Schreibe aus der TV-Kritik zur Sendung von Günther Jauch den Abschnitt wörtlich ab, der mit den Worten "Das Internet nimmt" beginnt und mit "süchtig - wie Heroin." endet.

[Textabschnitt]:
'''

TV-Kritik zu Günther Jauch:Viel geklickt, Gehirn trotzdem noch da

Das Internet nimmt uns das Denken ab, macht uns aggressiv und süchtig: Den Thesen des Psychiatrieprofessors Manfred Spitzer sollte die Runde bei "Günther Jauch" auf den Grund gehen. Ganz peinlich wurde es nicht, am Ende blieb es eine Sendung aus zweiter Hand, die auf die wichtigste Frage keine Antwort gab.

Mirjam Hauck

Manfred Spitzers Buch "Digitale Demenz" mit dem Untertitel "Wie wir unsere Kinder um den Verstand bringen" führt seit einiger Zeit die Spiegelbestsellerliste an. Darin führt der Ulmer Psychiatrieprofessor kurz zusammengefasst aus, dass digitale Medien dick, dumm, aggressiv, einsam und krank machen - und natürlich süchtig. Günther Jauch ließ es sich dennoch nicht nehmen, Spitzers Thesen in seiner Sendung im Eingangsstatement noch einmal zuzuspitzen: Das Internet mache süchtig - wie Heroin.

'''

[Inhalt des Datensatzes]:
'''

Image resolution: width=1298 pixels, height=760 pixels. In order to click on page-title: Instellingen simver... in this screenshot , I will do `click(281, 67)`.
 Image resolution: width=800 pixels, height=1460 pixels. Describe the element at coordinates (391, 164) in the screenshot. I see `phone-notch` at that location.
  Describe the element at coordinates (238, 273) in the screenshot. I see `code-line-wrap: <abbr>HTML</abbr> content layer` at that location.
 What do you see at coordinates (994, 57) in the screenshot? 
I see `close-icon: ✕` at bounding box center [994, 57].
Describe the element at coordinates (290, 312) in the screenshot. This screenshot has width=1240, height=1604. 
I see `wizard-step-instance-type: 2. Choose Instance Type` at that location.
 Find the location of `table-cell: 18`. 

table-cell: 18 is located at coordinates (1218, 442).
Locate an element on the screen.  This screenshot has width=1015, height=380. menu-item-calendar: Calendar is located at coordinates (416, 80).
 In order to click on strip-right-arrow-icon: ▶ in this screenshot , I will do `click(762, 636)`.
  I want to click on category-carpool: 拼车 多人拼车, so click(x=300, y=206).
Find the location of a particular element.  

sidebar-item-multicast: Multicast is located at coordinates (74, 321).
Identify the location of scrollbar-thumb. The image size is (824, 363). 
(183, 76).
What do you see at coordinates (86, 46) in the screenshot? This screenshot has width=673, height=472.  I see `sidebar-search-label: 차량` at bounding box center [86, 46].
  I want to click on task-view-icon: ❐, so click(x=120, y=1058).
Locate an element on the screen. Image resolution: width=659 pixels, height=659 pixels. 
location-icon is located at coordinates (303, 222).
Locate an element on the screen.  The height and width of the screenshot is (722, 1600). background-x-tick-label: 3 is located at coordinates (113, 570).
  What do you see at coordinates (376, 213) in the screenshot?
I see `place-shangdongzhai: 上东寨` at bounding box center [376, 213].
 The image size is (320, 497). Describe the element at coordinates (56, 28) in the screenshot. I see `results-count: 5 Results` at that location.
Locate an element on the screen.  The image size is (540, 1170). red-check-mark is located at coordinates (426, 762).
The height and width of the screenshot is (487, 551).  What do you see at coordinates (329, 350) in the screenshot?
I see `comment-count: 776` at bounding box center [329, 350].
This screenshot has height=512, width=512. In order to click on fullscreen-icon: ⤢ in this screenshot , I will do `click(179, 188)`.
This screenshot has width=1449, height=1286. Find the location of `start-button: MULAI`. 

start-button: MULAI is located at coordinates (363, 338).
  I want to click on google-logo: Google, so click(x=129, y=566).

'''

[Lösung]:
Das Internet nimmt uns das Denken ab, macht uns aggressiv und süchtig: Den Thesen des Psychiatrieprofessors Manfred Spitzer sollte die Runde bei "Günther Jauch" auf den Grund gehen. Ganz peinlich wurde es nicht, am Ende blieb es eine Sendung aus zweiter Hand, die auf die wichtigste Frage keine Antwort gab.

Mirjam Hauck

Manfred Spitzers Buch "Digitale Demenz" mit dem Untertitel "Wie wir unsere Kinder um den Verstand bringen" führt seit einiger Zeit die Spiegelbestsellerliste an. Darin führt der Ulmer Psychiatrieprofessor kurz zusammengefasst aus, dass digitale Medien dick, dumm, aggressiv, einsam und krank machen - und natürlich süchtig. Günther Jauch ließ es sich dennoch nicht nehmen, Spitzers Thesen in seiner Sendung im Eingangsstatement noch einmal zuzuspitzen: Das Internet mache süchtig - wie Heroin.